For me the answer is an unequivocal YES! I love my Handsling CEXevo and the riding I use it for, from the local ‘cross league to UCI Gravel World Series events. When I’m not using it for races, I ride my local trails. These tend to be of the non-gnarly type and perfect for a gravel bike.

I also use my gravel bike instead of my old, steel ‘hack’ bike. Having a fast, nimble bike for winter training, that can take wide tyres and mudguards is so nice. The wide tyres soak up the terrible road surfaces and the mudguards keep me clean; winter riding doesn’t have to be a chore.

The UCI now run an international race series for gravel bikes
The UCI now run an international race series for gravel bikes

So if you are thinking of getting a gravel bike, I’d say ‘do it!’ You’ll open a new world of hidden trails that you’ve probably been riding past and never knew were there. You can jump onto those and avoid that busy road section, maybe open a whole new region to ride in. Or try a little overnight adventure, or something more adventurous? Maybe you could join me and try ‘cross or a gravel race? These events tend to be a lot more relaxed and inclusive than traditional road races for some people. And the terrain is a lot less scary than MTB!

If the worse was to happen and I was told that I could only have one bike, what would I choose?

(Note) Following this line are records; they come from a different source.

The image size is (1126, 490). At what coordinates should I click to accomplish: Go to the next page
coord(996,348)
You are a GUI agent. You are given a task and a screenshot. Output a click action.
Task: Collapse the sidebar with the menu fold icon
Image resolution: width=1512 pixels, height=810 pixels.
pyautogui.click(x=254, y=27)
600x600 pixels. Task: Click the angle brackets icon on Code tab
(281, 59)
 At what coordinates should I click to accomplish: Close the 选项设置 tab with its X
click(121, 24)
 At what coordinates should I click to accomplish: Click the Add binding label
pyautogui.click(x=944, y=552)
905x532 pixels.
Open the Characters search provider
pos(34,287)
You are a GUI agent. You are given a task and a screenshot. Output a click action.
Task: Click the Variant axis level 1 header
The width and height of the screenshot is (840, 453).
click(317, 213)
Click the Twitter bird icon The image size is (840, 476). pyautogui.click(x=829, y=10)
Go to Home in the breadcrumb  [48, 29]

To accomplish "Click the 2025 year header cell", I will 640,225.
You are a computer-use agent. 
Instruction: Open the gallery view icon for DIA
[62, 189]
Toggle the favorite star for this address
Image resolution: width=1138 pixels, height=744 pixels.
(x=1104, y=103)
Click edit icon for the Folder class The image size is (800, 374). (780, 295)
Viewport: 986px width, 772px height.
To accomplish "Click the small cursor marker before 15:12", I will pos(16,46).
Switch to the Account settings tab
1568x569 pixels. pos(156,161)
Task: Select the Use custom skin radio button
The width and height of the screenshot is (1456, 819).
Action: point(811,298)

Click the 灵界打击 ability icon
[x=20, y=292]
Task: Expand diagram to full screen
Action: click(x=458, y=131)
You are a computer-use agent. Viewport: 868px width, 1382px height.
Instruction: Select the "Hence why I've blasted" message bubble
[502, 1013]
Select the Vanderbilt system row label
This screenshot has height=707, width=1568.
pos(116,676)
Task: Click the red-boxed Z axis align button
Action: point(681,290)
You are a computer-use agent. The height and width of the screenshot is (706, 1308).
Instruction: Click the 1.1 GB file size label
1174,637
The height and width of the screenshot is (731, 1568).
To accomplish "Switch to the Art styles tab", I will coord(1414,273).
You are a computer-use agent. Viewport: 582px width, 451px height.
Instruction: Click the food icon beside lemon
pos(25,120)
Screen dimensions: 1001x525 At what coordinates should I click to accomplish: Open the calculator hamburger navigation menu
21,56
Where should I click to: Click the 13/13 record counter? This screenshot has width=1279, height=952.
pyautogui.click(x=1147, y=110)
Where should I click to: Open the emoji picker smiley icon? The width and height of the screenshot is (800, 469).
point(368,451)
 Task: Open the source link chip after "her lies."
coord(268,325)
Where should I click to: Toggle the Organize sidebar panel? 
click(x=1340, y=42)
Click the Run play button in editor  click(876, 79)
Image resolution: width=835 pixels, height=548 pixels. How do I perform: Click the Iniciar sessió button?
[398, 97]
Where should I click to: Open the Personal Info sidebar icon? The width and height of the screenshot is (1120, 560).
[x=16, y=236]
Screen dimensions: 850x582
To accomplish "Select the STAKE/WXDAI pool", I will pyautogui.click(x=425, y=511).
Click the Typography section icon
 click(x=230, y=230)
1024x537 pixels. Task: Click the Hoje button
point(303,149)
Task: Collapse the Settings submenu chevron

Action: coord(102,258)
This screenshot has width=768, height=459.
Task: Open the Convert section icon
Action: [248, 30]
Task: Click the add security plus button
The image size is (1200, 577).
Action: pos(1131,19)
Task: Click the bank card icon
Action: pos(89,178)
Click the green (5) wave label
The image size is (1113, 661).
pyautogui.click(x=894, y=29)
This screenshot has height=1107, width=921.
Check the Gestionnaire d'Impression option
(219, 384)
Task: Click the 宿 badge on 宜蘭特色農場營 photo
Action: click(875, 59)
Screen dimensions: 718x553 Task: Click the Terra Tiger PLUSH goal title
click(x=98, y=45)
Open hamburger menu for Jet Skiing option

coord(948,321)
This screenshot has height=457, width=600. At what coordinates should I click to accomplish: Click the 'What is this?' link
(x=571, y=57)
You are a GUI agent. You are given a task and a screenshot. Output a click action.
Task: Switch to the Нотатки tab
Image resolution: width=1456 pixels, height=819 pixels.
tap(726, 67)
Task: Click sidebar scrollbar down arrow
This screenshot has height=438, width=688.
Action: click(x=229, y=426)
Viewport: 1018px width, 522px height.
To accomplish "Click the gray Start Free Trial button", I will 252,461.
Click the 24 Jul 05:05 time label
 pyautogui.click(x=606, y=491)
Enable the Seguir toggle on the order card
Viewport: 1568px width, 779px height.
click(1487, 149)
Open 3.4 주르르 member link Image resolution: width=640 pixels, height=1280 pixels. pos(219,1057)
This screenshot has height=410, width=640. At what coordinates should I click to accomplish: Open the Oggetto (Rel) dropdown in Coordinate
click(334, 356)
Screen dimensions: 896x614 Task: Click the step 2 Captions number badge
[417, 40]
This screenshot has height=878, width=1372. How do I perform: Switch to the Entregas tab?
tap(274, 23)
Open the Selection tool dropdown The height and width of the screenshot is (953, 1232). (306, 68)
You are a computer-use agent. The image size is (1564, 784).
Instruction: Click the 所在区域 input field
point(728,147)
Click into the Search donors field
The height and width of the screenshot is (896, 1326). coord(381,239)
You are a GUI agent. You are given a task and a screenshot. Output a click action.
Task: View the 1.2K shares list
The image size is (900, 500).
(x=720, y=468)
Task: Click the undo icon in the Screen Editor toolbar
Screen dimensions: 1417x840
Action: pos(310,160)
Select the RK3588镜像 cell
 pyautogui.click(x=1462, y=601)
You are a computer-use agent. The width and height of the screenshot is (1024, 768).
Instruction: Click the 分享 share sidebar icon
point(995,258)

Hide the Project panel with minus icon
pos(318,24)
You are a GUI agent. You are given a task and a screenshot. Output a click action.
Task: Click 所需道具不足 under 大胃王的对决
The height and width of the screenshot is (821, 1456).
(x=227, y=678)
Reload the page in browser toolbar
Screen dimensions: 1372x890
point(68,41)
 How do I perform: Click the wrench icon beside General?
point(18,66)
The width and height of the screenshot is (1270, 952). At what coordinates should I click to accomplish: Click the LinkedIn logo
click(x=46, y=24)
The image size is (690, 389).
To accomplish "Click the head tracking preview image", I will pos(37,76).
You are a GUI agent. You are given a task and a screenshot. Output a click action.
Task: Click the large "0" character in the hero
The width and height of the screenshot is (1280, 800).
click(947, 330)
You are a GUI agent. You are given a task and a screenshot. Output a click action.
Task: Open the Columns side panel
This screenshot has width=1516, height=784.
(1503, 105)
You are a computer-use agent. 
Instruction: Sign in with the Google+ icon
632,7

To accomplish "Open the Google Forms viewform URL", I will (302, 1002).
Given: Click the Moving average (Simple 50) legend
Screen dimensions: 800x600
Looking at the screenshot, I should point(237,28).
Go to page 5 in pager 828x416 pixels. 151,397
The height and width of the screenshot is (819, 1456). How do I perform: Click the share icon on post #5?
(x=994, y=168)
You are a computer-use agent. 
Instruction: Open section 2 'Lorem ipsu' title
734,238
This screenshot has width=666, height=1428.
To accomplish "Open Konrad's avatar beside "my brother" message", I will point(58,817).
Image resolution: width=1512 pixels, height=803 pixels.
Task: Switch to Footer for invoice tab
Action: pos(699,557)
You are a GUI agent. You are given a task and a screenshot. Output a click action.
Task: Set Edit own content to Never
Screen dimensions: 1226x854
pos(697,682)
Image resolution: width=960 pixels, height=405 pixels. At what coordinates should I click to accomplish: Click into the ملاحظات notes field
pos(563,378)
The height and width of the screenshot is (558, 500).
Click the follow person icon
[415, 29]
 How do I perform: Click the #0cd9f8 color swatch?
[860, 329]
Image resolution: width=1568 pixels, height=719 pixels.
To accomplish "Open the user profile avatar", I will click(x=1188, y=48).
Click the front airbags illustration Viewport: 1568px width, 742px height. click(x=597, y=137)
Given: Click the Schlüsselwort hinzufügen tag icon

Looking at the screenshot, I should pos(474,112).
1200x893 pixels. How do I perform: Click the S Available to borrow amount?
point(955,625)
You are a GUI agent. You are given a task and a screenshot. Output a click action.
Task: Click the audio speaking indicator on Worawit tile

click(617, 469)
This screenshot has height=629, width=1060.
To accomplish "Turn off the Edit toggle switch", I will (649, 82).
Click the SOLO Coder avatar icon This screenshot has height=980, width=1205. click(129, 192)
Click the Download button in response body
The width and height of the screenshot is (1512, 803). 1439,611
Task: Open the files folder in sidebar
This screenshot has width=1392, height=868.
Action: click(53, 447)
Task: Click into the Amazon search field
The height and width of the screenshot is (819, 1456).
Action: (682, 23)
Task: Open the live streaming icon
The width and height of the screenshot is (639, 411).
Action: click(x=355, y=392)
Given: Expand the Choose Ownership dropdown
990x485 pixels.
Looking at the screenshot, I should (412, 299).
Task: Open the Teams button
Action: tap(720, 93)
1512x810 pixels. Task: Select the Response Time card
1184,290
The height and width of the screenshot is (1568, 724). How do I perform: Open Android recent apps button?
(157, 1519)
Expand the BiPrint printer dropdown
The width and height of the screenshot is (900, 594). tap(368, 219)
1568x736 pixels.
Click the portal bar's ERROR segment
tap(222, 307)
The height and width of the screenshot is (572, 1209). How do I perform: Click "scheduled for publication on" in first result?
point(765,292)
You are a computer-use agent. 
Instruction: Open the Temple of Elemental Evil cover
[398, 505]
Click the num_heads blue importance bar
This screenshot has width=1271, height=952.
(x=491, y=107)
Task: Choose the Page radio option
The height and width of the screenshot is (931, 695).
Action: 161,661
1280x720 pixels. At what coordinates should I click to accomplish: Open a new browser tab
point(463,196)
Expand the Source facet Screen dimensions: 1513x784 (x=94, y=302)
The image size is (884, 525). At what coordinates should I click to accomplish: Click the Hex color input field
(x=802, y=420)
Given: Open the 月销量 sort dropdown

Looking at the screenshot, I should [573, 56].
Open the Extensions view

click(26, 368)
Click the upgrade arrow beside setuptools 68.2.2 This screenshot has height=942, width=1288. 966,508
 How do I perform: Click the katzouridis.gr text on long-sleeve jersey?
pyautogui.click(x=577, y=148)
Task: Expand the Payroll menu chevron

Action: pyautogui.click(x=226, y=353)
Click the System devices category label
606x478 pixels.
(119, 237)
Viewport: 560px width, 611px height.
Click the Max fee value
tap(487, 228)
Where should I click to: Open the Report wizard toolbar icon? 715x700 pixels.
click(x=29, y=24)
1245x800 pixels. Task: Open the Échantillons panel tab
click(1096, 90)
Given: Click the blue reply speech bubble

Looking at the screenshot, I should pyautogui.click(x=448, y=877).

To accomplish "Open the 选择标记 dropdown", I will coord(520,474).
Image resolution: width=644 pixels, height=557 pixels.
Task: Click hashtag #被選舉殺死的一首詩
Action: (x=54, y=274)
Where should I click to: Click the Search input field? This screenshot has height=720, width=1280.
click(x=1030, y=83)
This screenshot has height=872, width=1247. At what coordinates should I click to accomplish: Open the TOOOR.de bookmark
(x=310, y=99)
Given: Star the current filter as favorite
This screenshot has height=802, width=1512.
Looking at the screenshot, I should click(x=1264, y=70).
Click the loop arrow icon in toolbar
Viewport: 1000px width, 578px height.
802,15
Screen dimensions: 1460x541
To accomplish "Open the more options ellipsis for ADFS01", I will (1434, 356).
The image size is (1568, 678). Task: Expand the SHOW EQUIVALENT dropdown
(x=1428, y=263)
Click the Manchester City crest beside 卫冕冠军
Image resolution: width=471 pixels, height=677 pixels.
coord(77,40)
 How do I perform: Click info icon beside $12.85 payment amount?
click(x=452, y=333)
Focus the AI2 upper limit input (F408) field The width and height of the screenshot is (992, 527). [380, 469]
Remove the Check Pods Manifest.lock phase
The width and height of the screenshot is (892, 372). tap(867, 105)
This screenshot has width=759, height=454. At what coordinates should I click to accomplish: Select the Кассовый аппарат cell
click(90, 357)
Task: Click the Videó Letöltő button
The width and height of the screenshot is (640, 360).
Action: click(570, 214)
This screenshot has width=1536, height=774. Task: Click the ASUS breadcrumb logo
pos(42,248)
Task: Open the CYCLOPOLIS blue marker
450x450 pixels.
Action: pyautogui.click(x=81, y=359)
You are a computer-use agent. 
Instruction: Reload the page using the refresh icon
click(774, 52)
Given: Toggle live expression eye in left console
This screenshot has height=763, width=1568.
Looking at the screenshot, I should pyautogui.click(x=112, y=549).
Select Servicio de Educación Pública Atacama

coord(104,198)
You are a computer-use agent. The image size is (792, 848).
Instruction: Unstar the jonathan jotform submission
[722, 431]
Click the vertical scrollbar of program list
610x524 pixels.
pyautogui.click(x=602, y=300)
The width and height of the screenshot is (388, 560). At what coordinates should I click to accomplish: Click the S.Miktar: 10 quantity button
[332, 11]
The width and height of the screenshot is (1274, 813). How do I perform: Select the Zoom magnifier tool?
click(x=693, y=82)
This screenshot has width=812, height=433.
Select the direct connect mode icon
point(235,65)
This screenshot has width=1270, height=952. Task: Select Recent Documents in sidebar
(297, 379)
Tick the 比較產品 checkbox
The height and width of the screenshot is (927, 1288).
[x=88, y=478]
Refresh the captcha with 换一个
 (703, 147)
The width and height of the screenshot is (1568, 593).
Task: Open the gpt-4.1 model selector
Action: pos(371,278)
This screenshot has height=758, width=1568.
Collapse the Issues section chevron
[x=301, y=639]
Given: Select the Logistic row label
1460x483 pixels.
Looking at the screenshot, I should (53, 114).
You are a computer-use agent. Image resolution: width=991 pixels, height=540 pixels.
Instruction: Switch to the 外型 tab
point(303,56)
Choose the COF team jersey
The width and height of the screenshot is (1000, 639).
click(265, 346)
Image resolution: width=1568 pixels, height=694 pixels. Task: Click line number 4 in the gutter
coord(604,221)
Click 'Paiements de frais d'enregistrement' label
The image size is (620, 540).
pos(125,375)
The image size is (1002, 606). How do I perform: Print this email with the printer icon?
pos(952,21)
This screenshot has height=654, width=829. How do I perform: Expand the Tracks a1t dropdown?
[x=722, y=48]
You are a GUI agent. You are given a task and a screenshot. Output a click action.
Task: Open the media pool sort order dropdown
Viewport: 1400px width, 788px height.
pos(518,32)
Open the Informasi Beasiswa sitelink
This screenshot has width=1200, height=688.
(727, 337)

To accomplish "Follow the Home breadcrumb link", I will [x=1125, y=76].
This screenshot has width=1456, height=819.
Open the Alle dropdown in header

If I had to choose one bike? I already have! The Handsling CEXevo

It would have to be the gravel bike. Swapping tyres allows me to choose where I ride. The carbon frame and geometry make for a fast bike on road. Adding racks would allow me to go touring, add mudguards and lights and I have a commuter. I’d even be happy to race it on the road. I can head out and pick and choose from all kinds of riding, I’m no longer a roadie or MTBer; I’m just a rider. So come the day the one bike-one owner rule is announced, I know what I’ll be riding.